The printers, which start at $70,000 for an annual contract, work as much as 1,000 times faster than a standard 3D printer. The resulting product can be much more durable and economical than the output of traditional manufacturing approaches, according to the company.
Carbon's method is straight out of science fiction. In a Ted Talk he gave in 2015, DeSimone said he was inspired by an iconic scene from "Terminator 2," when the android assassin known as the T-1000 forms from a puddle of liquid metal and takes the shape of a man.
When asked about the technology's limitations, DeSimone said that was like going to a copy room and asking if one inket printer was only good for printing poetry and the other could only print fiction.
"Once you go digital, you can make anything," he said.
Carbon wants to fulfill the enormous promise of 3D printing
If DeSimone's ambitious vision catches on, the opportunity before Carbon could be massive.
Before a company ships a product design to a manufacturer for production, it typically hatches a prototype through a process called injection molding. Material for the part is forced into a mold at high temperatures, where it cools and hardens to the desired shape. The global market for injection molded plastics surpassed $325 billion last year, according to research from Grand View Research.
Carbon has the potential to upend this process, as well as what comes next, DeSimone said. Its printers get rid of the mold, which could free designers to experiment with more complex structures. They may also allow companies to use the same method for manufacturing as for prototyping, which shortens the time it takes to get a product to market. Football gear maker Riddell, for example, shuttled its new custom helmet liners from a design in the cloud to a product on the field in nine months, according to DeSimone.
"Companies that adopt digital (manufacturing) will go way faster than those that don't - designing products that are 'unmoldable,' designing them quickly," DeSimone said. "Business today has never gone this fast, and it's never going to go this slow again."
In June, Carbon raised more than $260 million in growth funding to expand its research and development arm and grow operations in Europe and Asia.

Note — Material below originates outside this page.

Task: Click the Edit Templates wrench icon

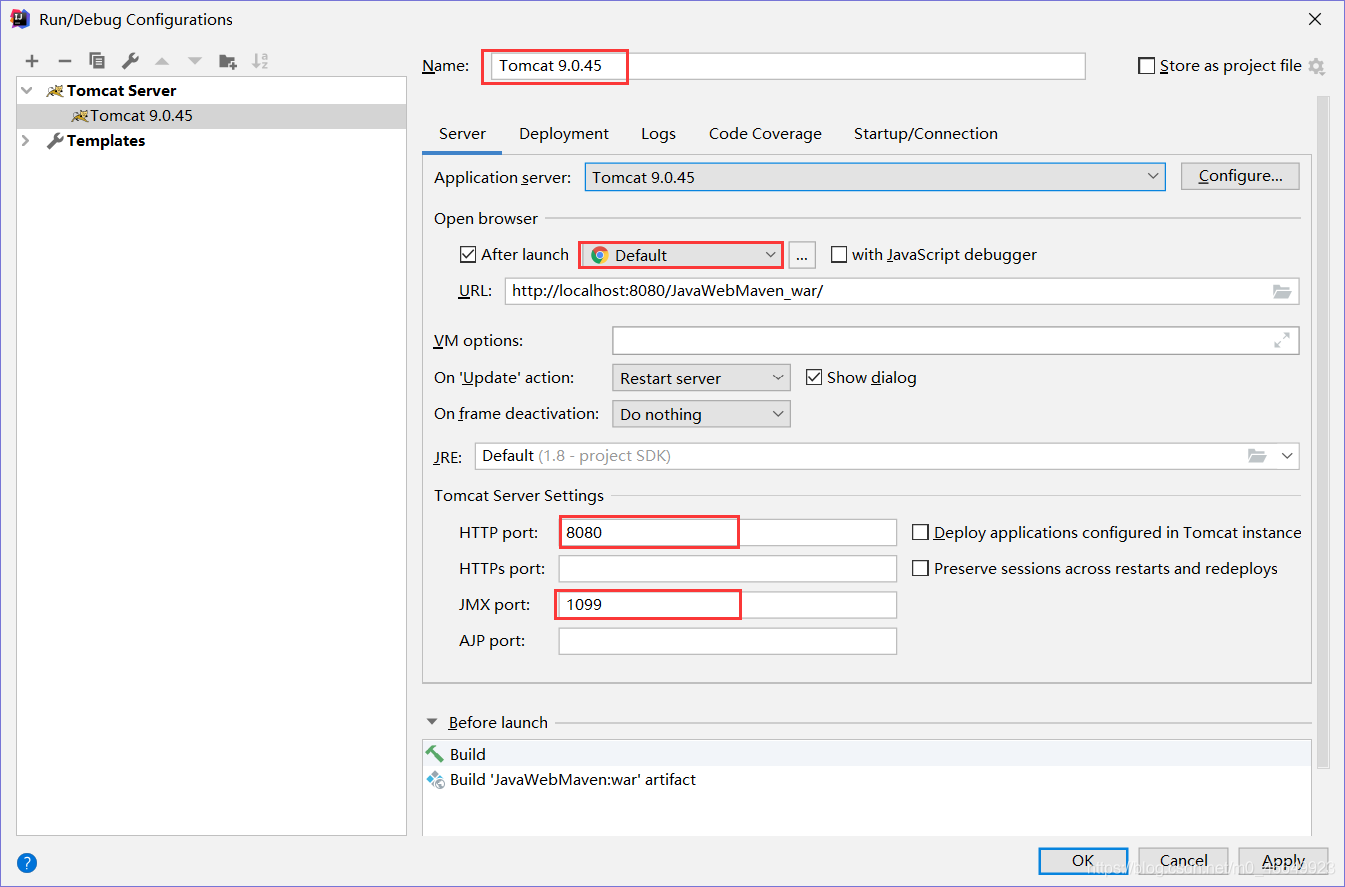Action: pyautogui.click(x=130, y=62)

Though the company is eyeing an international opportunity, its technology also has the potential to help American companies manufacture their products closer to home.
At a Ford plant in Redford, Michigan, a suite of two dozen 3D printing machines - from Carbon and nine other suppliers - churn out parts for its sports cars and trucks. These brake brackets and auxiliary plugs aren't prototypes; they go into vehicles that buyers will drive off the lot. A press release from Ford says these technologies will improve quality and remove weeks from the production timeline.
"These kinds of innovations are going to accelerate the economy," DeSimone said. "If they can go faster, they're driving innovation."